Я не хочу верить в это, но факт заключается в том, что изначально большинство фанатично-упорных преследователей составляли родные и близкие жертв Мэлвина. Включая Миранду.
– Миранда Тайдуэлл? Она может подсыпать мышьяк в сироп от кашля, но справиться со змеей… На самом деле мне так не кажется, – говорю я. – Но… она могла кого-то для этого нанять. Просто чтобы запугать нас.
– Судя по всему, она сделала своей миссией доказать то, что ты…

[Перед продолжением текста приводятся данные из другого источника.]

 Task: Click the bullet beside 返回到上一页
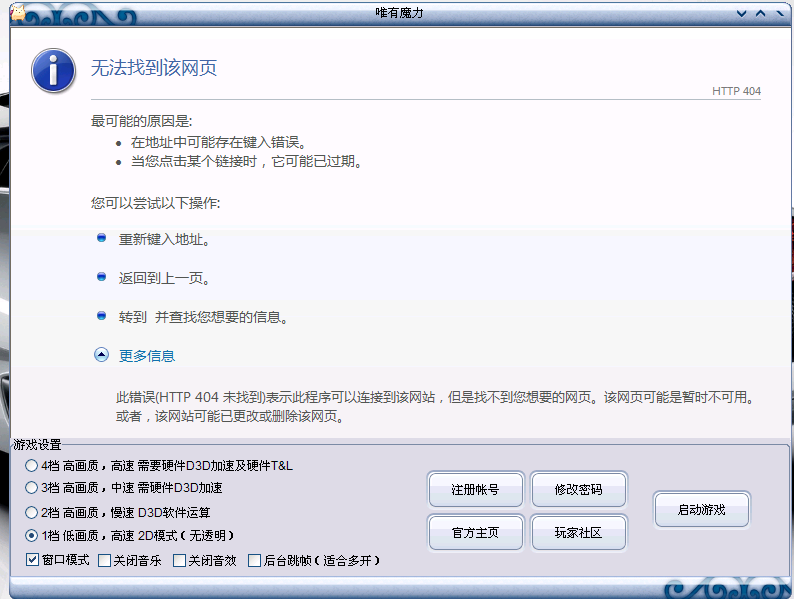[101, 276]
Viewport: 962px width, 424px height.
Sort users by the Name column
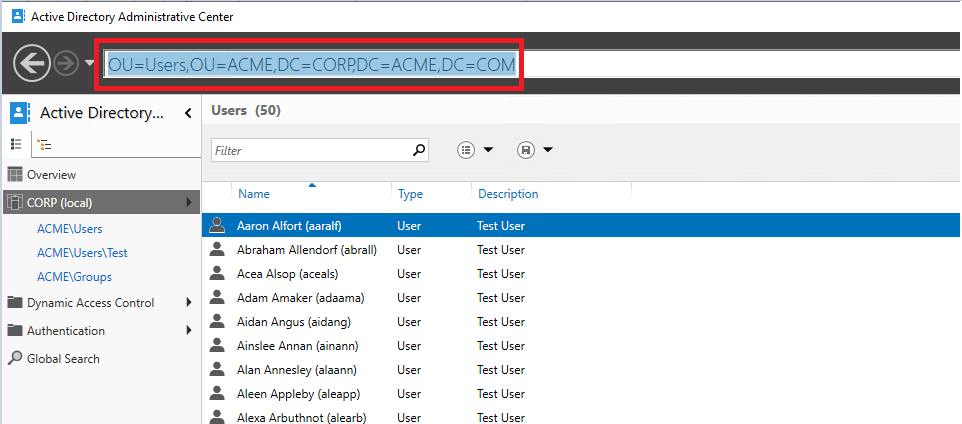pos(254,194)
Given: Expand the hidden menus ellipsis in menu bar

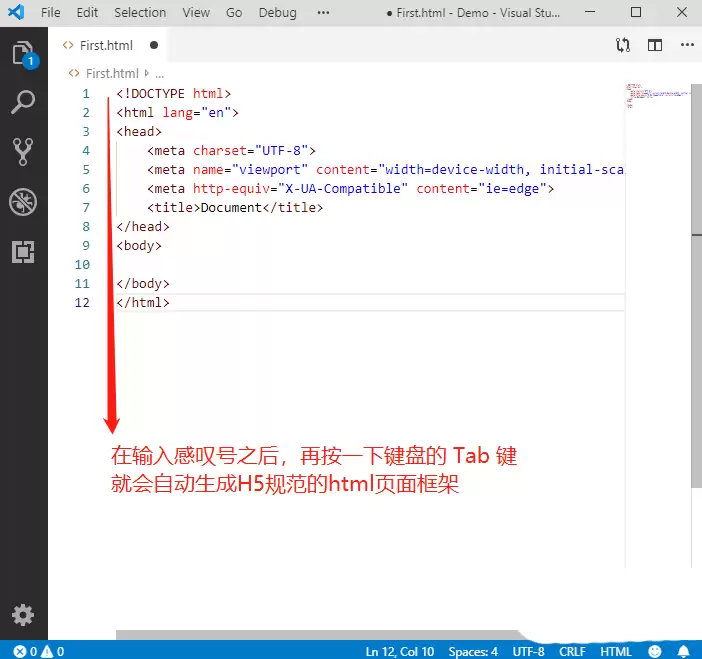Looking at the screenshot, I should tap(323, 13).
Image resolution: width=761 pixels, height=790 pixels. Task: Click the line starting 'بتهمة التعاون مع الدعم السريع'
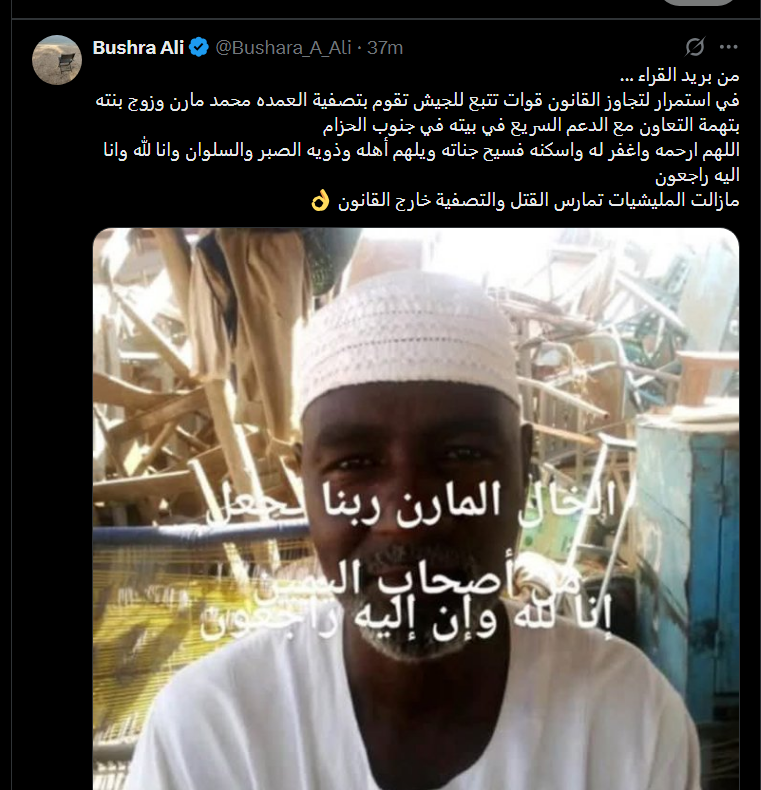point(531,125)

– Монстр? Да. Она приняла на себя эту миссию еще во время суда надо мной. Я просто думала – точнее, надеялась, – что она переросла это.
– Нынче на все найдется свой одержимый фанатик, – говорит Кец. – Особенно если дело дурацкое и запутанное. Извини. Не хочу этого говорить, Гвен, но…
– Да, я должна быть осмотрительной. Знаю. Я работаю над этим.
Она окидывает меня взглядом.
– Ты забыла взять, верно?
– Не забыла. Просто оставила в машине, когда пошла забрать почту.
– Машина там, – указывает Кеция. – А ты торчишь здесь, как живая мишень, ты это понимаешь?
– Я поняла это, как только застряла здесь, следя за ящиком со змеей.
Она кивает:
– Хорошо. Не делай так больше. Мне, конечно, хотелось бы, чтобы большинство здешних болванов оставляли свое оружие в сейфах, – но не ты. Тебе оно действительно нужно. Так что не забывай удостовериться, что оно при тебе.
Я натянуто улыбаюсь ей, поскольку знаю, что она права, а я сделала глупость.
– Я поняла, – говорю ей. До меня доходит, что уже совсем темно. Обычно Кец задолго до этого времени помогает отцу подняться на холм, к его хижине. – Ты уже доставила Изи домой?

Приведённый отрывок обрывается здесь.